● **What the task asks**: For this exercise, output exactly and only the lines running from the one with "Screen dimensions: 1366x765" through the final line of the data below, without pictures.

═════ Material for this exercise ═════

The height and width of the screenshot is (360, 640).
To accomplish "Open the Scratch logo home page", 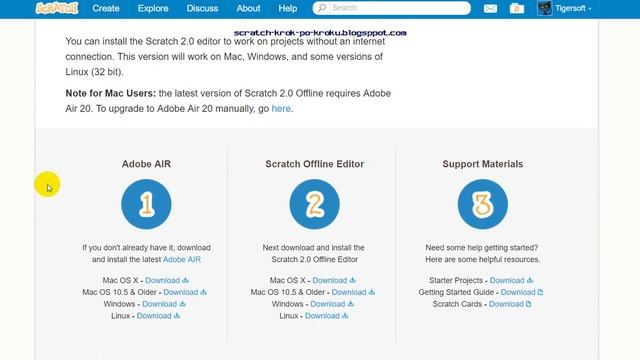I will pyautogui.click(x=57, y=8).
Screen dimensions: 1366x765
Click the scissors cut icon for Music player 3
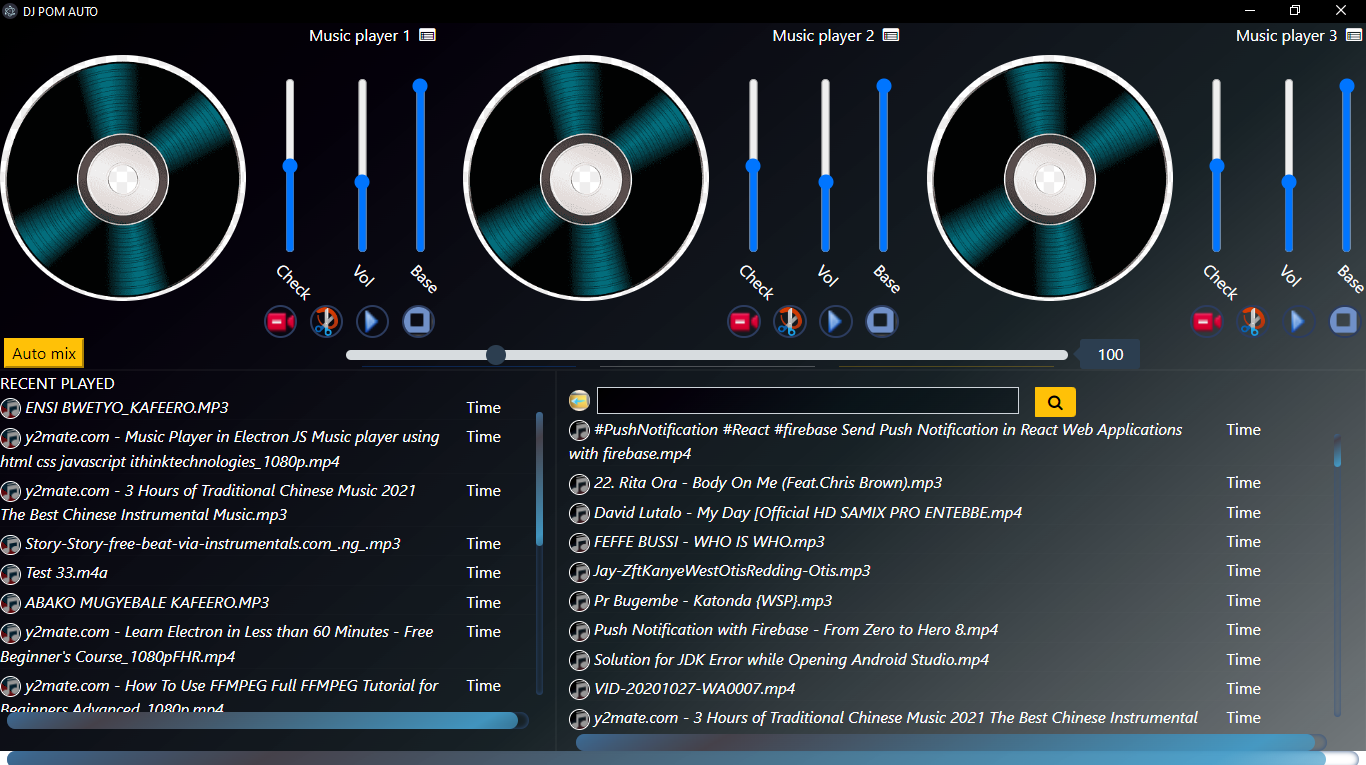pos(1252,322)
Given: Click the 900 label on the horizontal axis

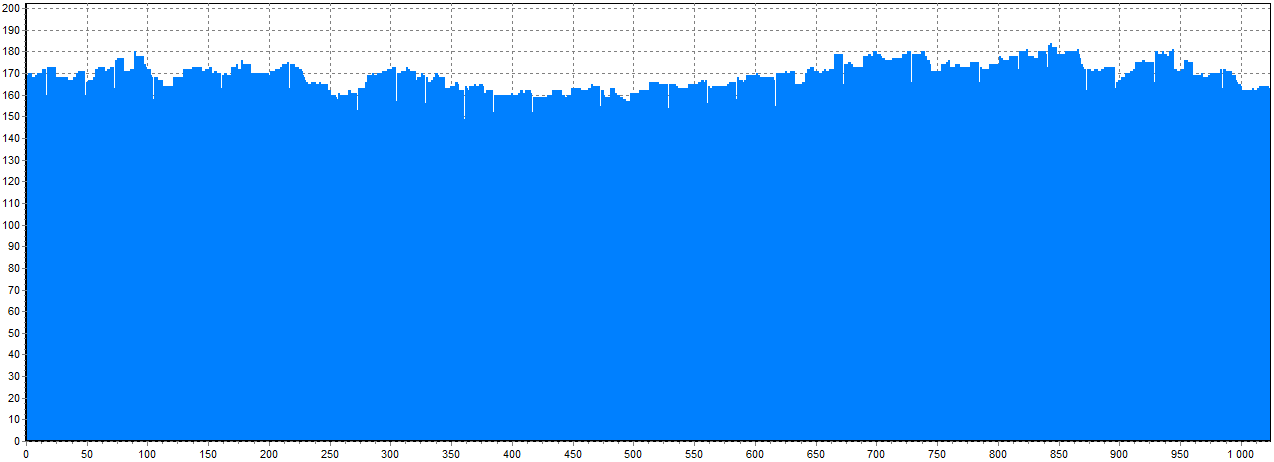Looking at the screenshot, I should point(1119,454).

═════

● **Exercise solution**:
Screen dimensions: 1366x765
Click the scissors cut icon for Music player 3
pos(1252,322)
Given: Click the 900 label on the horizontal axis

Looking at the screenshot, I should point(1119,454).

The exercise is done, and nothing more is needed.